Conservatives who abhor the influence of unelected officials – judges of the High Court, for instance – fawn and grovel at the behest of the trans-national bean counters.

If Turnbull and Scott Morrison feel they have to agree to the demands, there is actually a very simple remedy: forget about the national economic plan for ten years of company tax cuts and implement moderate and sensible measures to curb spending – you might, for instance, want to cut down on the tax perks involving negative gearing and capital gains tax. Only joking; Turnbull’s homilies about less rancour and vituperation within the body politic do not extend in an admission that his own scare campaigns were always as fraudulent as Bill Shorten’s.

And Shorten is equally unrepentant. Putting his party straight back into campaign mode is largely bluster and bravado, but it is a clear signal that sensible compromise is not on the table – at least not in the foreseeable future. As was Tony Abbott’s approach to the governments of Kevin Rudd and Julia Gillard, the aim is to destabilise, to make parliament as unworkable as possible.

He will encourage the crossbench – especially those in the Senate – to refuse as much legislation as he can muster. He will ensure that any talk of a joint sitting to resolve any impasse is not feasible. This will be characterised by his opponents, most notably in the Murdoch press and its followers, as irresponsible politics, but for Labor it will simply be payback time and they are unlikely to lose much sleep over the commentators’ complaints.

And of course he will make certain that the so-called zombie measures from the 2014 budget remain in their coffins. It will all be very hard for Malcolm Turnbull, but it will be diabolical for the hapless Scott Morison, who after a campaign which was never convincing and usually just bad, will be the fall guy for the fiasco.

Morrison has never become credible as a treasurer; even when he has been coached into his role he always sounds as if he is reading from a brief he does not really understand, and when he is on his own he appears to be making it up as he goes along. It didn’t work last time and it is certainly not going to work under the fraught circumstances of the new parliament.
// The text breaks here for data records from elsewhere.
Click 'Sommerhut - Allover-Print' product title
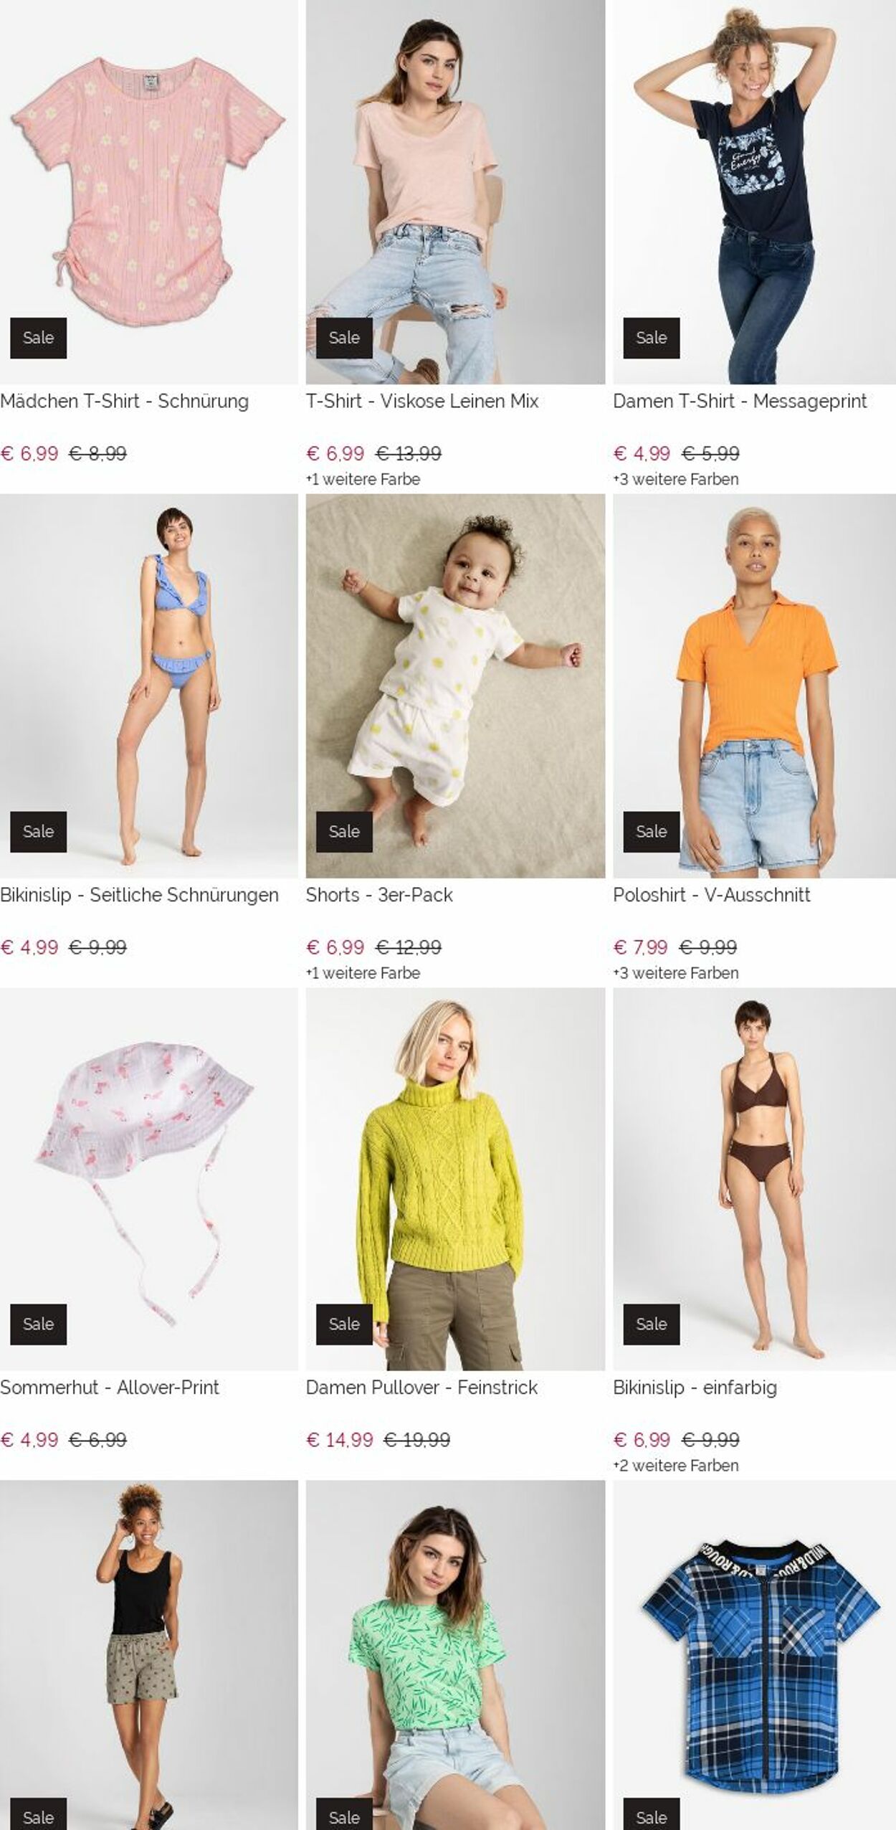896x1830 pixels. coord(110,1388)
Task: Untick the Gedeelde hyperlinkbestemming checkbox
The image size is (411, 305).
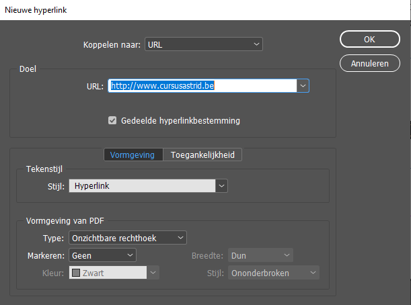Action: (x=112, y=121)
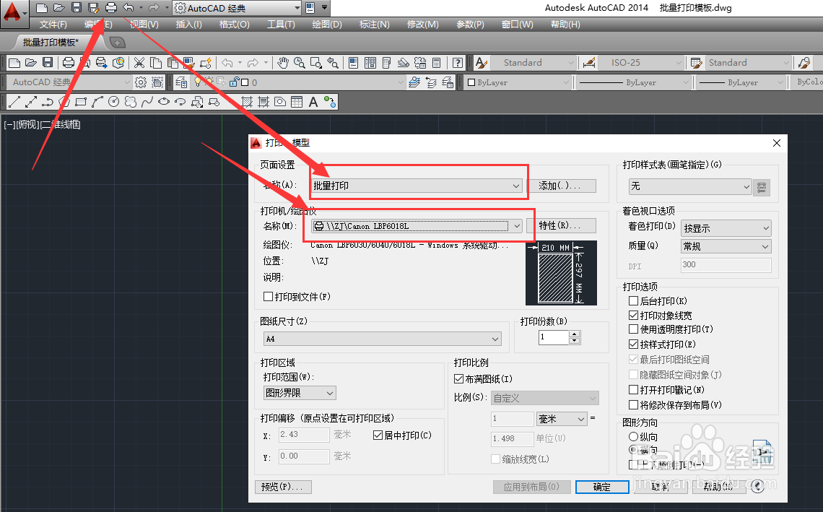Switch to the 批量打印模板 drawing tab

tap(51, 42)
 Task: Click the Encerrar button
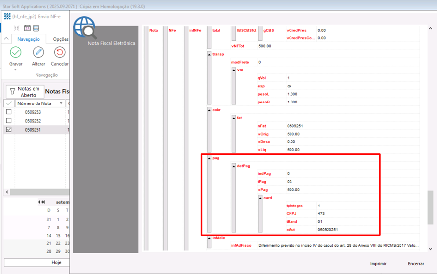(x=416, y=264)
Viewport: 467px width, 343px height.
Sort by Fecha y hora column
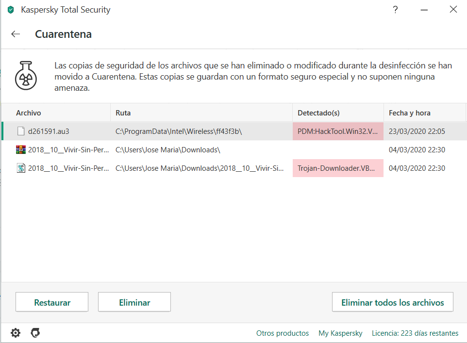point(409,113)
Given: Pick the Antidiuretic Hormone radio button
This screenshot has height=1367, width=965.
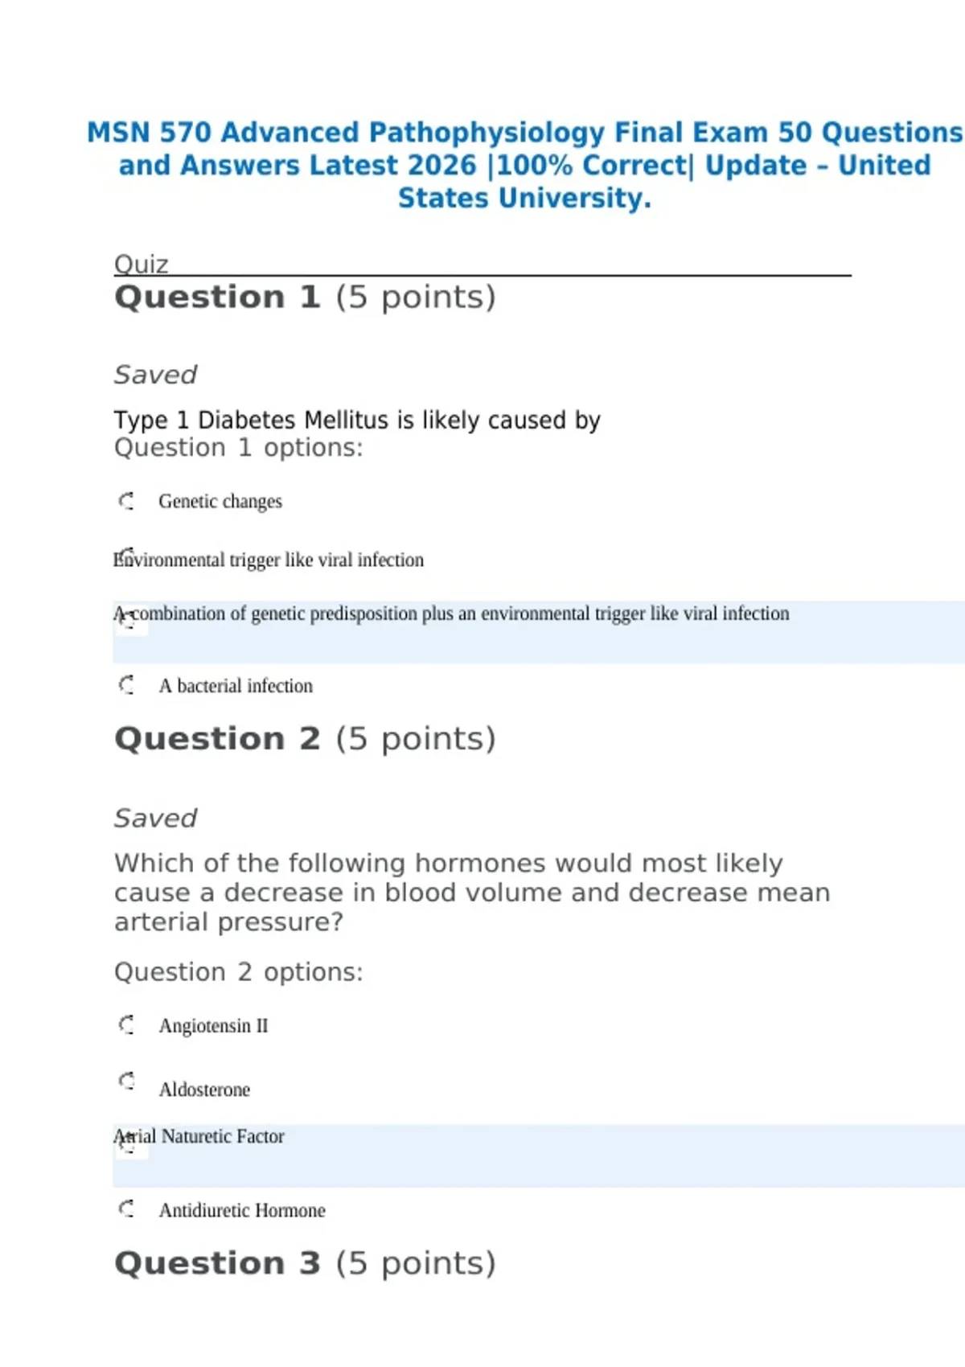Looking at the screenshot, I should click(x=126, y=1209).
In the circumstances it is fortunate there is very little waiting on the notice paper. There is, of course, the nitty gritty of the budget, but apart from the corporate tax plan, which no-one expects to survive for more than the first three years, most of the detail is uncontroversial – except superannuation.
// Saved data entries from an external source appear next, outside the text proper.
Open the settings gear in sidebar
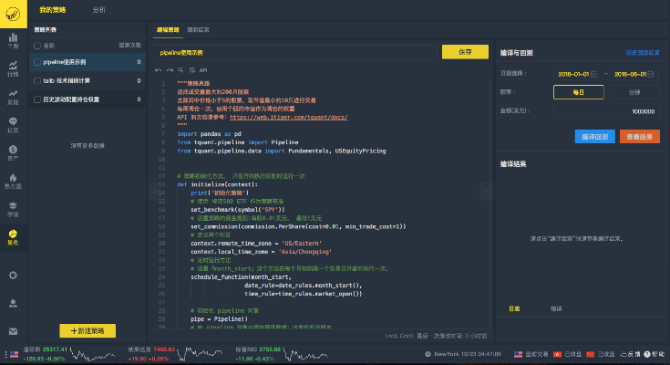This screenshot has height=365, width=670. point(13,275)
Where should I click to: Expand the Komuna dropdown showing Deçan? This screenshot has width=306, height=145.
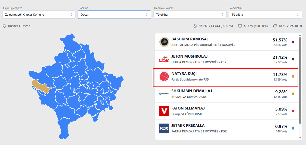(x=114, y=15)
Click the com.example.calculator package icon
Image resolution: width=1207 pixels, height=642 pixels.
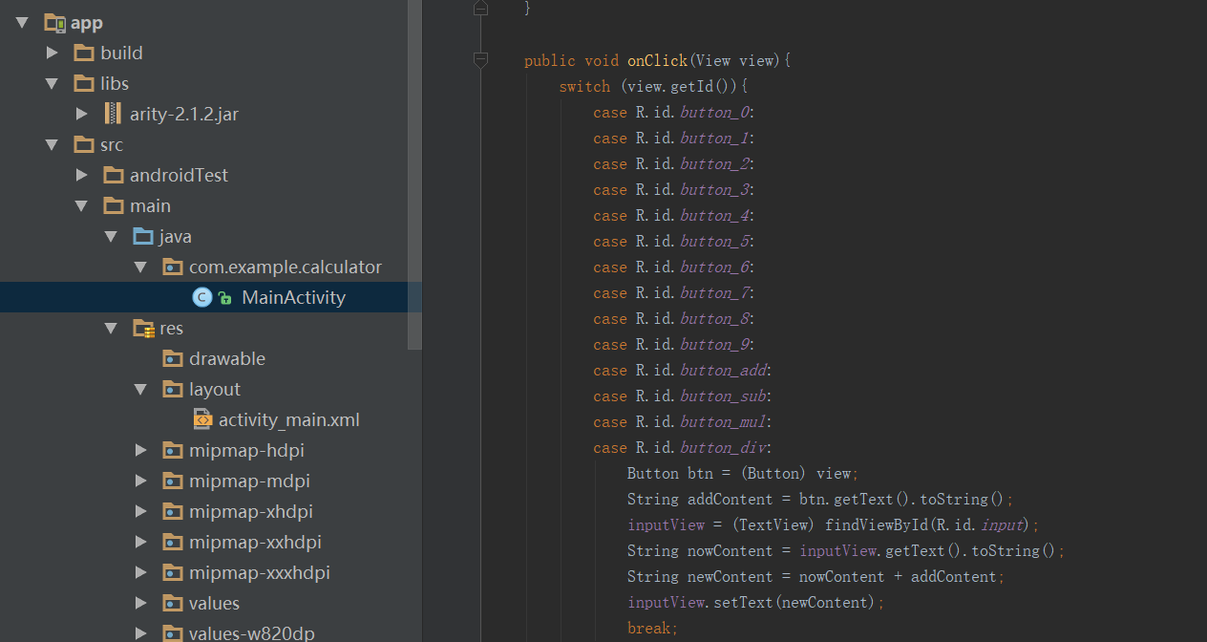tap(173, 268)
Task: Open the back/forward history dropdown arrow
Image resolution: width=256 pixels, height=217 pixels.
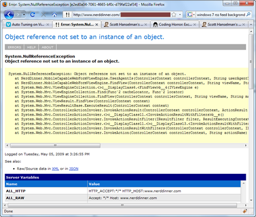Action: (24, 15)
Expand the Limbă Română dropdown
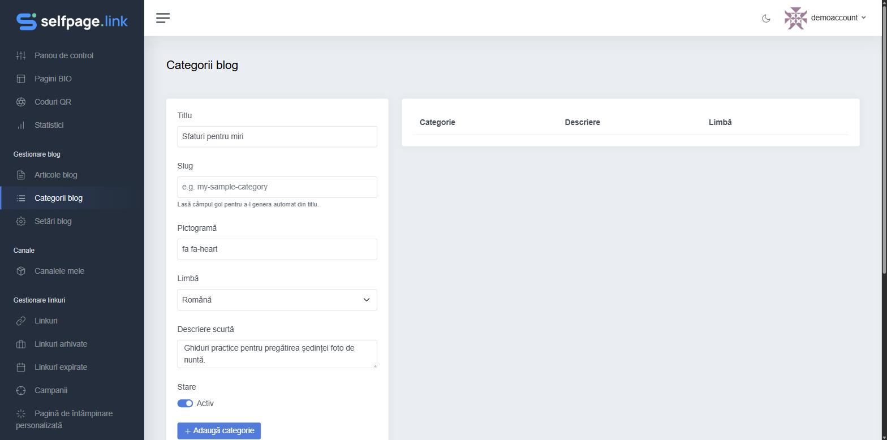The image size is (887, 440). tap(277, 300)
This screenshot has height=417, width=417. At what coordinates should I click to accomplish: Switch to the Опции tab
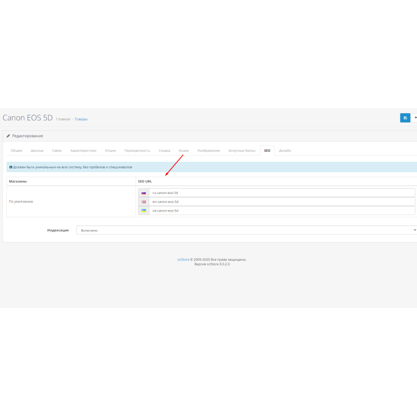click(110, 150)
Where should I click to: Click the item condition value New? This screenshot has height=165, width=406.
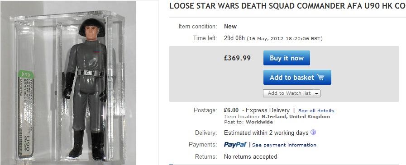(x=230, y=26)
This will be a big problem for the Liberal Party, which believes it is on a promise to have the concessions to the wealthy restored, or at the very least ameliorated. Morrison will resist, but Turnbull may be more malleable. If he concedes, he looks weak; if he stands firm, he resists protracted civil war. Not an enticing prospect.

With other legislation – assuming any can be found – the approach will probably be to point it at the senate and hope for the best. Talk of a mandate will be absurd; whatever the final composition of the upper house will be, it is clear that there will be a lot of self-important people with their own agendas, and anything they are willing to concede to the government will have a hefty price – which, we will be repeatedly assured, the nation cannot afford.
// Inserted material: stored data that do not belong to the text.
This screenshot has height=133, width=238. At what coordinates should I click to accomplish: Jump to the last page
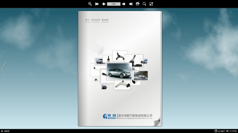point(131,4)
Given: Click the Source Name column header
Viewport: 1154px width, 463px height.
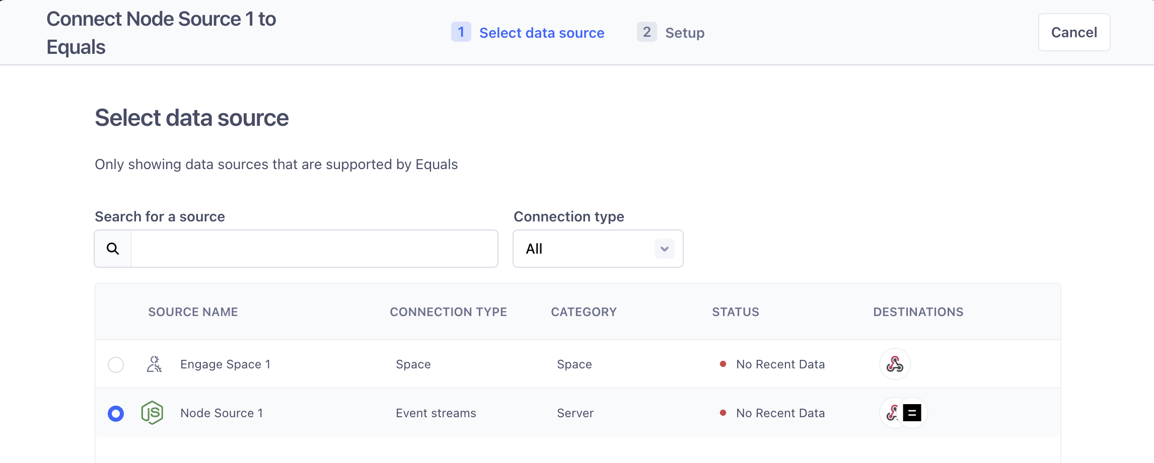Looking at the screenshot, I should click(x=193, y=312).
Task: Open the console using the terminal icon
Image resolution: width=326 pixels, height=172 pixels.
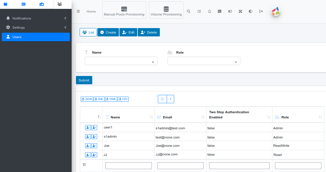Action: click(x=219, y=11)
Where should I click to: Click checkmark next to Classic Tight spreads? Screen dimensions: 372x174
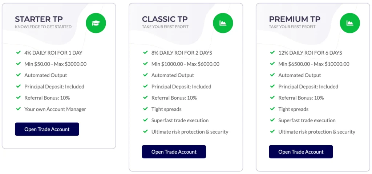(x=146, y=109)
About the only thing which will deter the urgers will be the ultimate threat: a return to the polls. And for the moment at least, that may not be sufficient. We have got used to the idea of continuous jockeying for power, in the parties, in the parliament and even in the streets. If Malcolm Turnbull has a mandate for anything, it is to bring it to a stop.

The imperative will be to dismount from the perpetual floating election campaign: to unify the party room, dominate the parliament and assuage the voters. And while he is at it, unscramble eggs, square the circle and spin straw into gold. And above all to quell the talk of a new election.